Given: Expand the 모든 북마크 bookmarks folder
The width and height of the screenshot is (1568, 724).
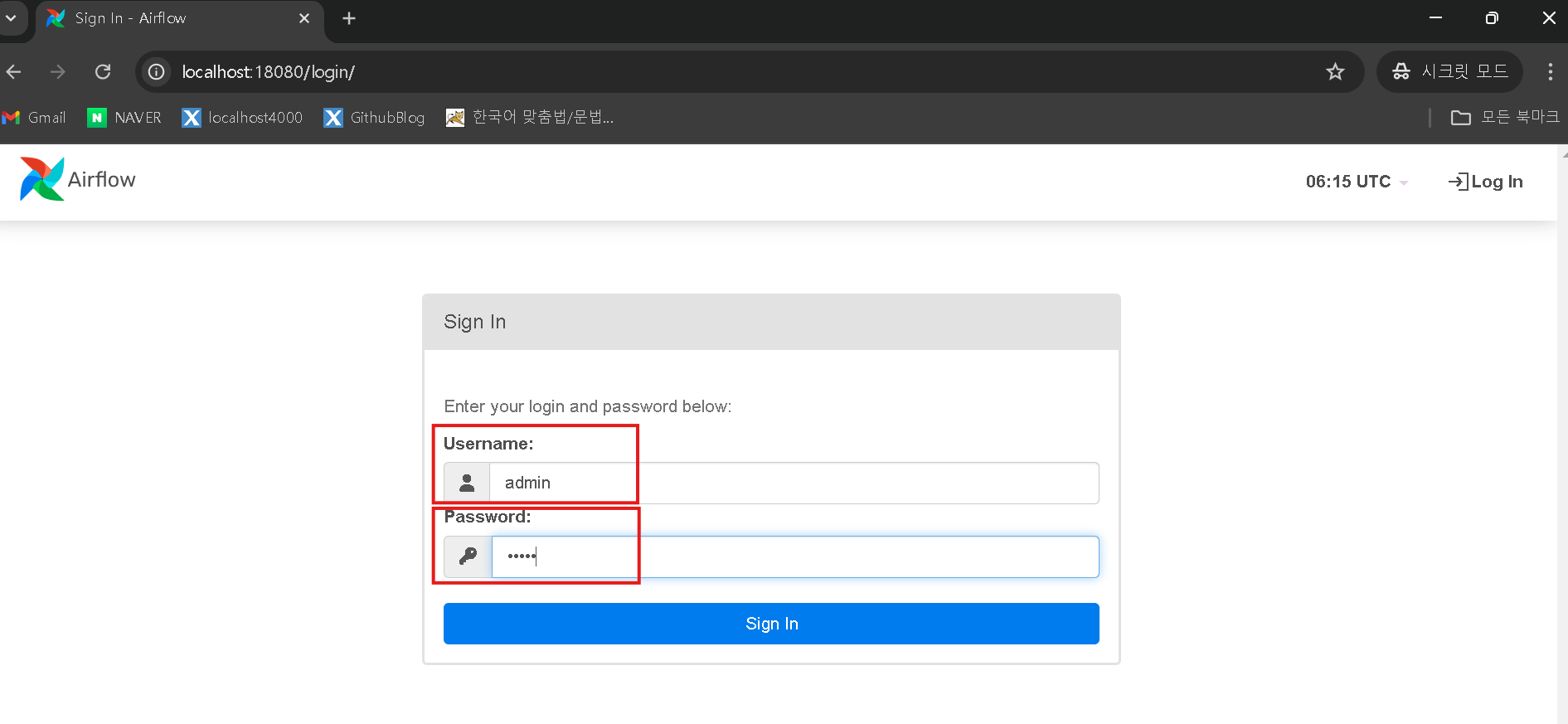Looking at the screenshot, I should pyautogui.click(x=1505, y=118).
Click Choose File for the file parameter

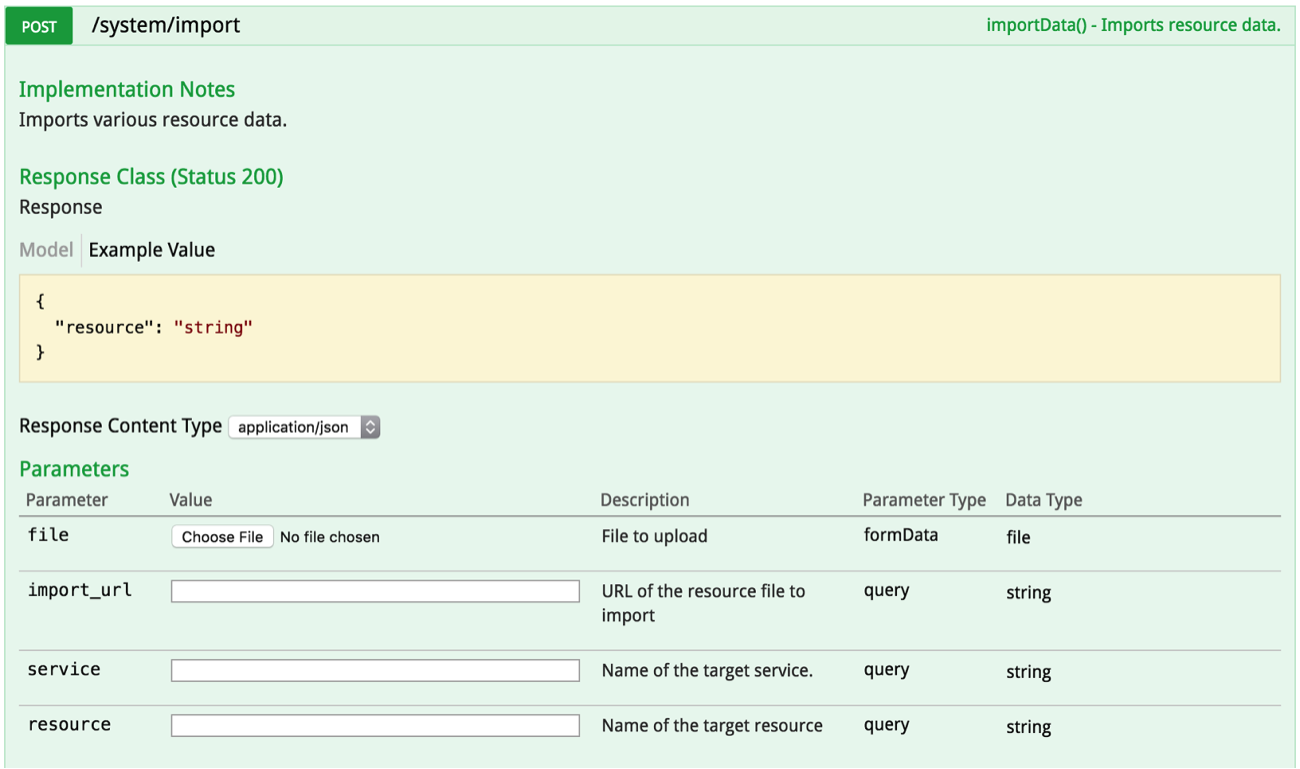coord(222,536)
_ _ _
• [WHAT THE EXERCISE ASKS]: Rewrite all of the lines above, substituting "directory" for "folder" and keeping everything else the same. Omit the pictures.

• [RESPONSE FOR THIS EXERCISE]:
Given: Expand the 모든 북마크 bookmarks directory
The width and height of the screenshot is (1568, 724).
Looking at the screenshot, I should pyautogui.click(x=1505, y=118).
Click Choose File for the file parameter

coord(222,536)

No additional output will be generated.